This past month there were several fires in southern Hunterdon County, all of them accidental. One of those fires gutted a house that I had researched many years ago, so I, along with current and past owners, feel somewhat heartbroken that this lovely home has been destroyed. It is located a short distance south of the village of Sand Brook, along the Sand Brook-Headquarters Road.
This is how it looked several years ago:
And how it looked while the firefighters were at work:
Another view of the house, before the fire:
And this year:
During my research, I took very few pictures of the interior, much to my regret. Here is one interior shot:
The property on which the house stands has a long pedigree, dating back to the earliest survey in 1711. Dating the house itself is another matter. The two-story main house probably dates to about 1830, when William Sergeant purchased the property from Cornelius and Rachel Hoppock of Kingwood. As far as I could tell, the Hoppocks never lived on the property. They had acquired it from the heirs of John Rake in 1815. When Sergeant bought the farm with 32 acres, he was already living across the road on the farm of his mother, Mary Lake’s family. It seems likely that William Sergeant, who was 35 years old in 1830, may have been thinking of setting himself up in a more contemporary and fashionable house. He did not marry until 1837, his wife being Elizabeth Trimmer, daughter of John G. Trimmer and Mary Opdycke. Their only child, John Trimmer Sergeant, was born in 1838, the year that Delaware Township was created.
The smaller wing to the west may have been the original home of John and Elsa Rake, who probably came to Delaware Twp. (then part of Amwell) about 1760. Unfortunately, that original wing had been so much “improved” over the years, that very little of its original characteristics remained when I saw it, about ten years ago.
On the Delaware Township Post, I have written about the Rake Family Cemetery, which is located not far away. John and Elsa may have been buried there; John died in 1805, Elsa remarried and died as the wife of William Swallow sometime after 1815. I do not know the exact date.
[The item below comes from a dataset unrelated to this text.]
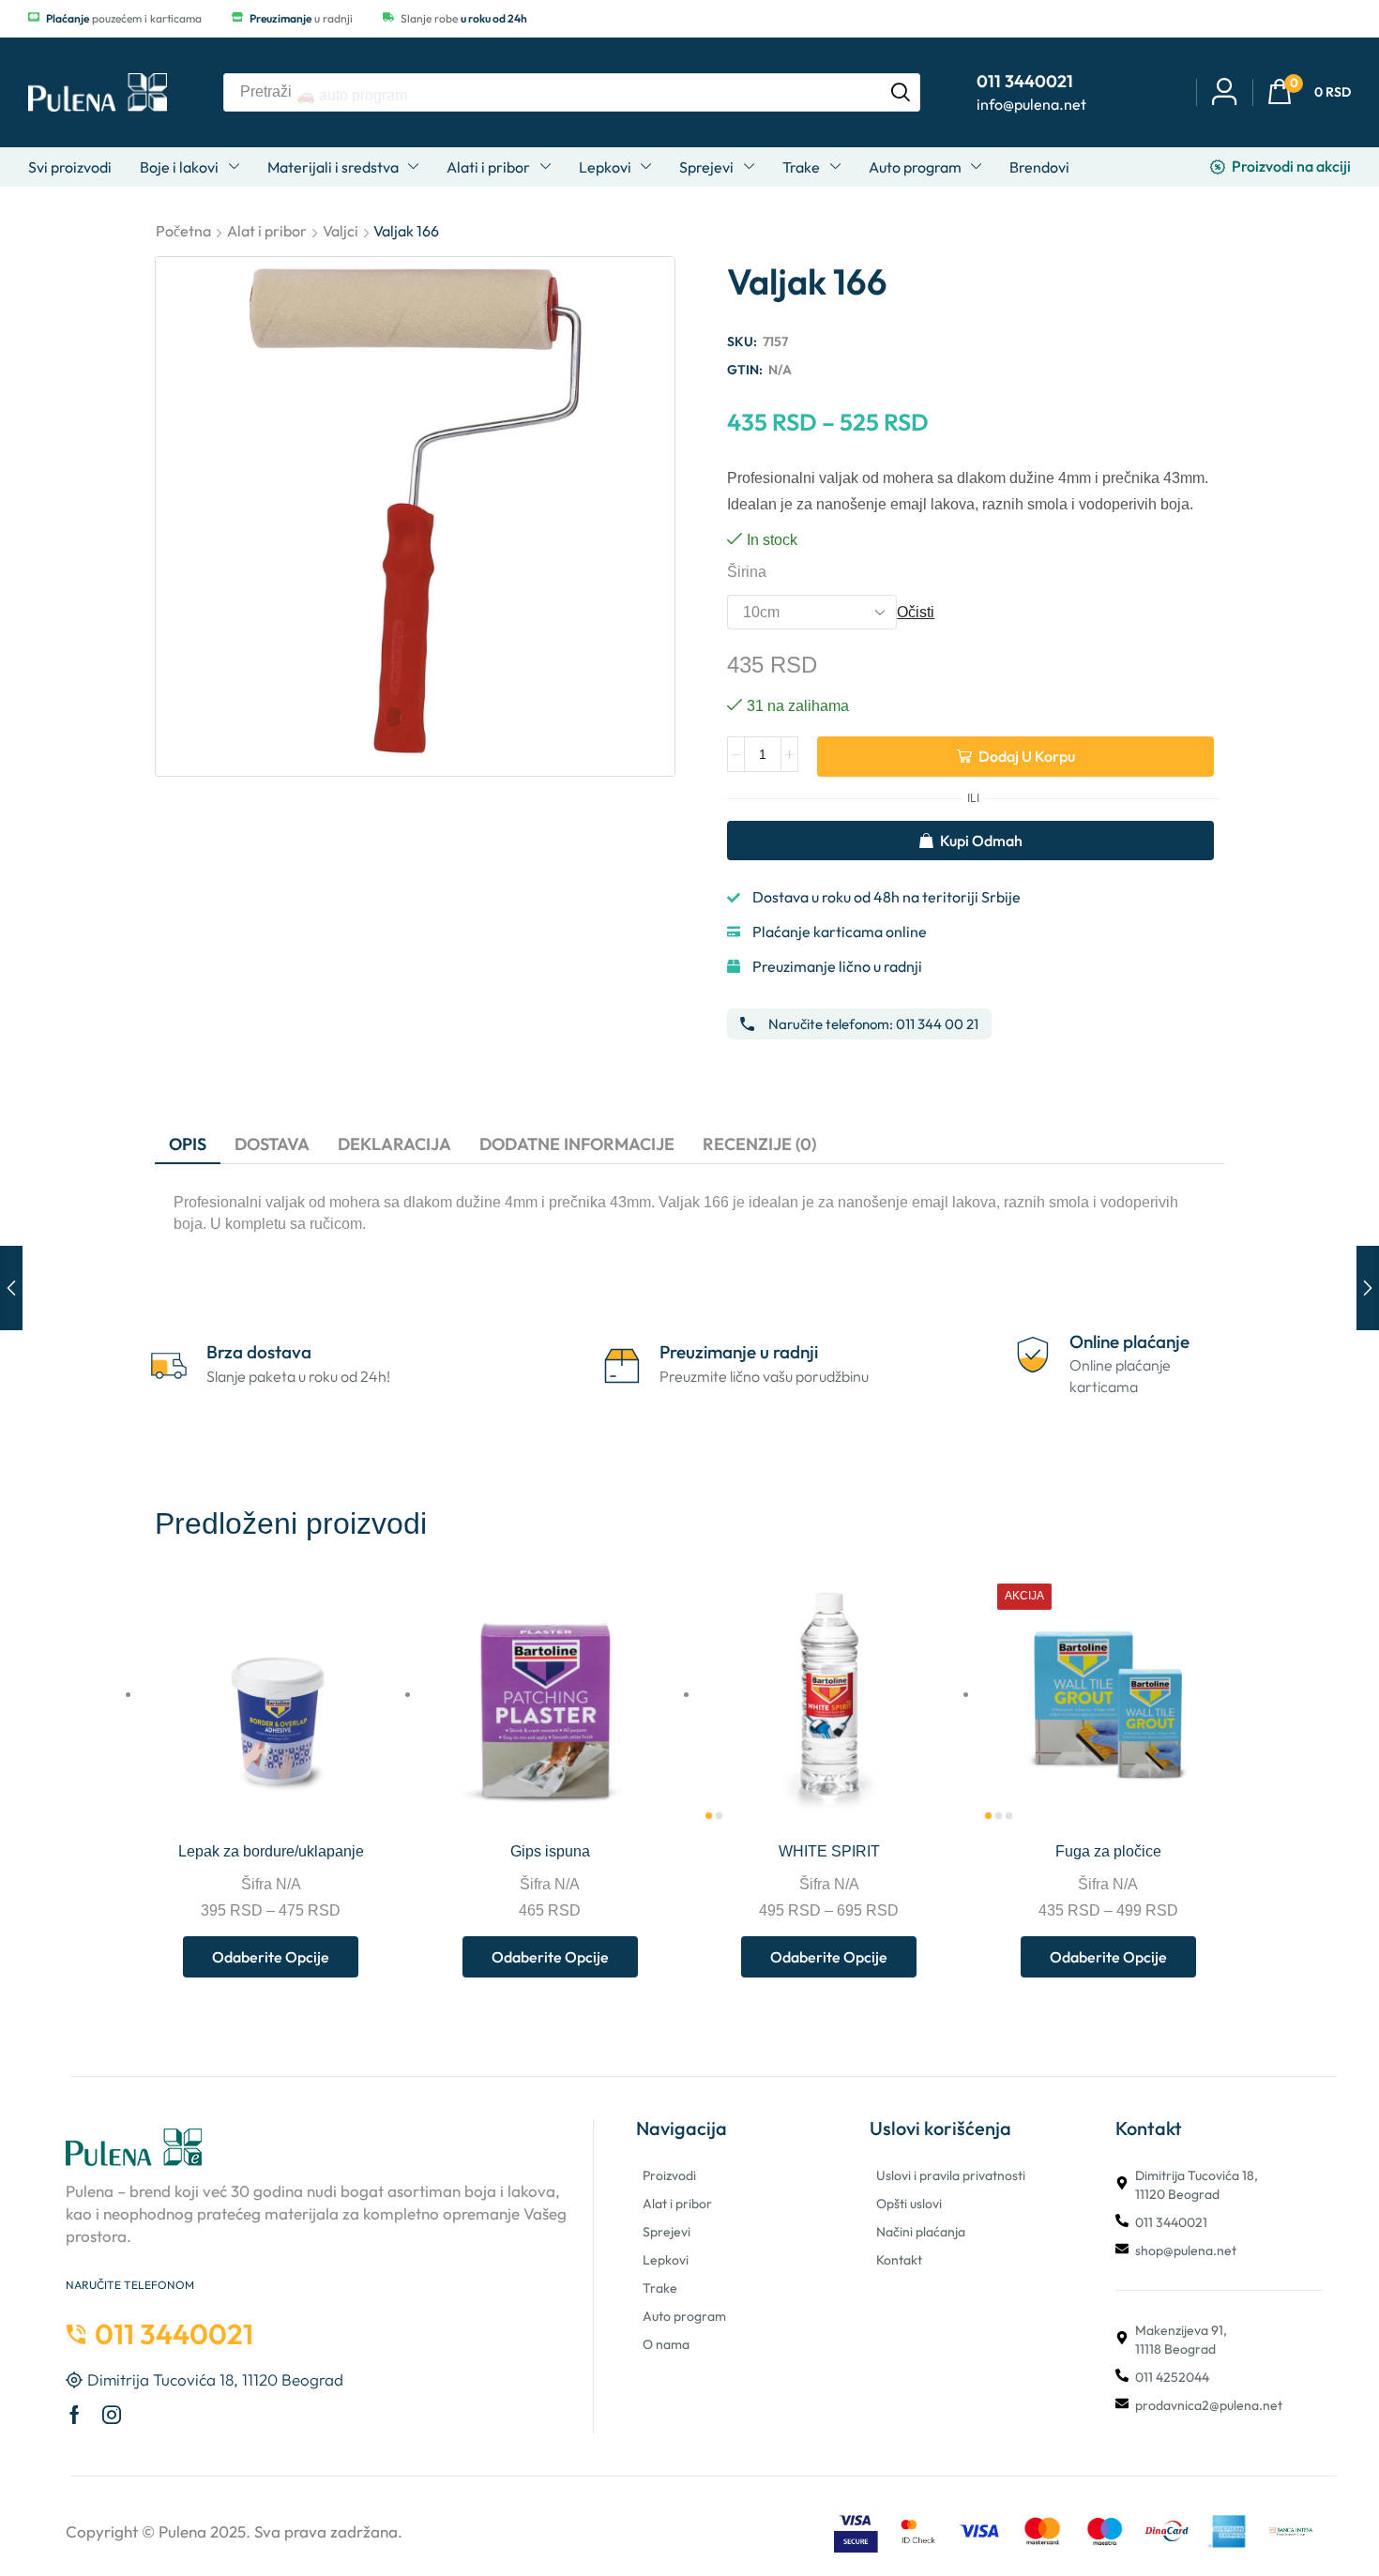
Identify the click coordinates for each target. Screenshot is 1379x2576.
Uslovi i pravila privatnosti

There is a certain amount of Rake Family history included in that post which you can find here. (The cemetery required five installments; the link starts you with the first one.) Much more can be written, of course, about both the Rakes and the Sergeants, but for now, I will include a final picture of the house, as seen from the old stone barn, ten years ago, barely visible behind some very old trees that have also been lost.